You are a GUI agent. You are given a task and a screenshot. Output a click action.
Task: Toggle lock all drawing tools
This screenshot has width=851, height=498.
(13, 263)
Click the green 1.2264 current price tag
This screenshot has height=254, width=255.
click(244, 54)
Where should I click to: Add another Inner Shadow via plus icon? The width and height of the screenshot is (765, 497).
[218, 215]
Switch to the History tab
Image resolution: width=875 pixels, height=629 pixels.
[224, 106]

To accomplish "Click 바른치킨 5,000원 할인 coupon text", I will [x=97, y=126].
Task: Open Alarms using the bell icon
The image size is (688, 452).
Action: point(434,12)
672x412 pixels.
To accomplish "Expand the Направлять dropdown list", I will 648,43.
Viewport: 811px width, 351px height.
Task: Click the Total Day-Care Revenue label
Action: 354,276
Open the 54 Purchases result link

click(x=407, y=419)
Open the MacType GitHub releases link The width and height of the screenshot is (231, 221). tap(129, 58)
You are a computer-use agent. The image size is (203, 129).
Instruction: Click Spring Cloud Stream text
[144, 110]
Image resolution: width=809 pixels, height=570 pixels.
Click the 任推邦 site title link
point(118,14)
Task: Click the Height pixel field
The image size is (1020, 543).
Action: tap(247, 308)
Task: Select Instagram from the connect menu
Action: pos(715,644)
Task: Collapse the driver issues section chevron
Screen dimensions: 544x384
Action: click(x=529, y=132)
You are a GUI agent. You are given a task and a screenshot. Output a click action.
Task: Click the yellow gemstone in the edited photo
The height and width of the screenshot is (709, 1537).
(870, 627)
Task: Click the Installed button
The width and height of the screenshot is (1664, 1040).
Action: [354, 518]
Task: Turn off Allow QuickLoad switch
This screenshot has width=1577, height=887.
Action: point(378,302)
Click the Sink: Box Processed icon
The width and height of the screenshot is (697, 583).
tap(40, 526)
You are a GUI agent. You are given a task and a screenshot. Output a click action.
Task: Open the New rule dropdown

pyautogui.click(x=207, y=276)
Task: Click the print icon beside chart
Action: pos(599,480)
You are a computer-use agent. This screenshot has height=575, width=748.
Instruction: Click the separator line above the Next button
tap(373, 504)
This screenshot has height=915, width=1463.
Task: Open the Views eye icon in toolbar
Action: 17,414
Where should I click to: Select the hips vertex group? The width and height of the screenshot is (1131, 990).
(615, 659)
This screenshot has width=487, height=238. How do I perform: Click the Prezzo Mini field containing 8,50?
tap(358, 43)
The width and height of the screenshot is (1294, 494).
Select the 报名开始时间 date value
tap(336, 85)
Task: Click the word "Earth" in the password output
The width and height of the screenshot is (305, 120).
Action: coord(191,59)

## To be done
Copy out the lines of the material verbatim, starting at the line containing "672x412 pixels." and ending at the line containing "Action: [354, 518]".

## Exercise output
672x412 pixels.
To accomplish "Expand the Направлять dropdown list", I will 648,43.
Viewport: 811px width, 351px height.
Task: Click the Total Day-Care Revenue label
Action: 354,276
Open the 54 Purchases result link

click(x=407, y=419)
Open the MacType GitHub releases link The width and height of the screenshot is (231, 221). tap(129, 58)
You are a computer-use agent. The image size is (203, 129).
Instruction: Click Spring Cloud Stream text
[144, 110]
Image resolution: width=809 pixels, height=570 pixels.
Click the 任推邦 site title link
point(118,14)
Task: Click the Height pixel field
The image size is (1020, 543).
Action: tap(247, 308)
Task: Select Instagram from the connect menu
Action: pos(715,644)
Task: Collapse the driver issues section chevron
Screen dimensions: 544x384
Action: click(x=529, y=132)
You are a GUI agent. You are given a task and a screenshot. Output a click action.
Task: Click the yellow gemstone in the edited photo
The height and width of the screenshot is (709, 1537).
(870, 627)
Task: Click the Installed button
The width and height of the screenshot is (1664, 1040).
Action: [354, 518]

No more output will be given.